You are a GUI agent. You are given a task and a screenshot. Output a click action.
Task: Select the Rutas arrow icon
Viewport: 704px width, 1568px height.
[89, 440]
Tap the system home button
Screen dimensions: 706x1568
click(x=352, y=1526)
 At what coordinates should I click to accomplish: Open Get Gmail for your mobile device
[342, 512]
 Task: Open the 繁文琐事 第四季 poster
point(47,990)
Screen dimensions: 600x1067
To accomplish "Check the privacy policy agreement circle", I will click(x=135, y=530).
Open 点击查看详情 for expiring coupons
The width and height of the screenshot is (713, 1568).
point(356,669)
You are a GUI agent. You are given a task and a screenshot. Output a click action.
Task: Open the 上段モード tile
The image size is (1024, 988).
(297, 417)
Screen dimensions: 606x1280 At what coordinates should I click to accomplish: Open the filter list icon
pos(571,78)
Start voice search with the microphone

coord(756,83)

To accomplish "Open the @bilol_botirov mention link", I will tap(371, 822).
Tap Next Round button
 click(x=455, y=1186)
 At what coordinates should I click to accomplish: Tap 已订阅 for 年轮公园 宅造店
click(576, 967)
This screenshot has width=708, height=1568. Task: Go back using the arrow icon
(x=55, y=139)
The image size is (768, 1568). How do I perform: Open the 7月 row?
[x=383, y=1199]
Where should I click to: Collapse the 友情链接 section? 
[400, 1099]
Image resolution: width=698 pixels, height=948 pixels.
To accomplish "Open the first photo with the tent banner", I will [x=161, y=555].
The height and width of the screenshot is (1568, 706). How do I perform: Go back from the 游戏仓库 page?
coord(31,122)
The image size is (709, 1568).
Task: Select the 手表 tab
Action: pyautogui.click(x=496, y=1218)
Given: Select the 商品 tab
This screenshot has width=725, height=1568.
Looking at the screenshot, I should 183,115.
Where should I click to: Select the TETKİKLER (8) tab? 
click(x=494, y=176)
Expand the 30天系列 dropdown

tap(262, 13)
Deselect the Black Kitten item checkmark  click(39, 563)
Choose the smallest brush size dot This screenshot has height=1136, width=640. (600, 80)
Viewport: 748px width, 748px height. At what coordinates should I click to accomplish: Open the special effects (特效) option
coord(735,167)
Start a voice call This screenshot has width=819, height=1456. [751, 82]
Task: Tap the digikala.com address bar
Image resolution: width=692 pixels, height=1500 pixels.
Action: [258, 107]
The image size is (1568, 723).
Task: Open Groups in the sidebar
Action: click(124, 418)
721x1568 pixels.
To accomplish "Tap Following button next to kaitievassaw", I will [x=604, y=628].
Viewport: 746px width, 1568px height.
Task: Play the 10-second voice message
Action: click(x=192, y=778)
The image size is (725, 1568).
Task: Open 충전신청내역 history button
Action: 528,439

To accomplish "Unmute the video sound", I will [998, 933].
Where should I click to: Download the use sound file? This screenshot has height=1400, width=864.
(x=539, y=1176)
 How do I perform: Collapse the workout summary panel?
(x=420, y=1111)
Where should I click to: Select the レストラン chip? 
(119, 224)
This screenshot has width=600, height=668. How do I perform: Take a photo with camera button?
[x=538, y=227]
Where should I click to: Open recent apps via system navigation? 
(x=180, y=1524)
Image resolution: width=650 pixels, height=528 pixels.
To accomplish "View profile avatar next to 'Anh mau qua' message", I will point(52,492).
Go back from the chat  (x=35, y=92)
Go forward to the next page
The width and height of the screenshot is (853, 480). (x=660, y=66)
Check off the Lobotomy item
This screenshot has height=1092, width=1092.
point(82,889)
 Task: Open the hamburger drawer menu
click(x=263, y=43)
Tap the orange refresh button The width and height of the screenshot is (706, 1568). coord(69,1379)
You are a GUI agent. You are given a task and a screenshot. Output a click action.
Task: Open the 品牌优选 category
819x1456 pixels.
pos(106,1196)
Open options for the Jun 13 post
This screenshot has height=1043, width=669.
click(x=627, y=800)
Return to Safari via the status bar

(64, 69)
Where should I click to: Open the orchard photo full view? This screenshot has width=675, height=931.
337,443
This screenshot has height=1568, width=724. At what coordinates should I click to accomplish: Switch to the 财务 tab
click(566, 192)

* * * *

**WRITTEN EXERCISE**.
Can you copy out the records from the line containing "The image size is (768, 1568)." through the line containing "Choose the smallest", with both of those lines included and nothing else?

**EXERCISE OUTPUT**.
The image size is (768, 1568). How do I perform: Open the 7月 row?
[x=383, y=1199]
Where should I click to: Collapse the 友情链接 section? 
[400, 1099]
Image resolution: width=698 pixels, height=948 pixels.
To accomplish "Open the first photo with the tent banner", I will [x=161, y=555].
The height and width of the screenshot is (1568, 706). How do I perform: Go back from the 游戏仓库 page?
coord(31,122)
The image size is (709, 1568).
Task: Select the 手表 tab
Action: pyautogui.click(x=496, y=1218)
Given: Select the 商品 tab
This screenshot has width=725, height=1568.
Looking at the screenshot, I should 183,115.
Where should I click to: Select the TETKİKLER (8) tab? 
click(x=494, y=176)
Expand the 30天系列 dropdown

tap(262, 13)
Deselect the Black Kitten item checkmark  click(39, 563)
Choose the smallest brush size dot This screenshot has height=1136, width=640. (600, 80)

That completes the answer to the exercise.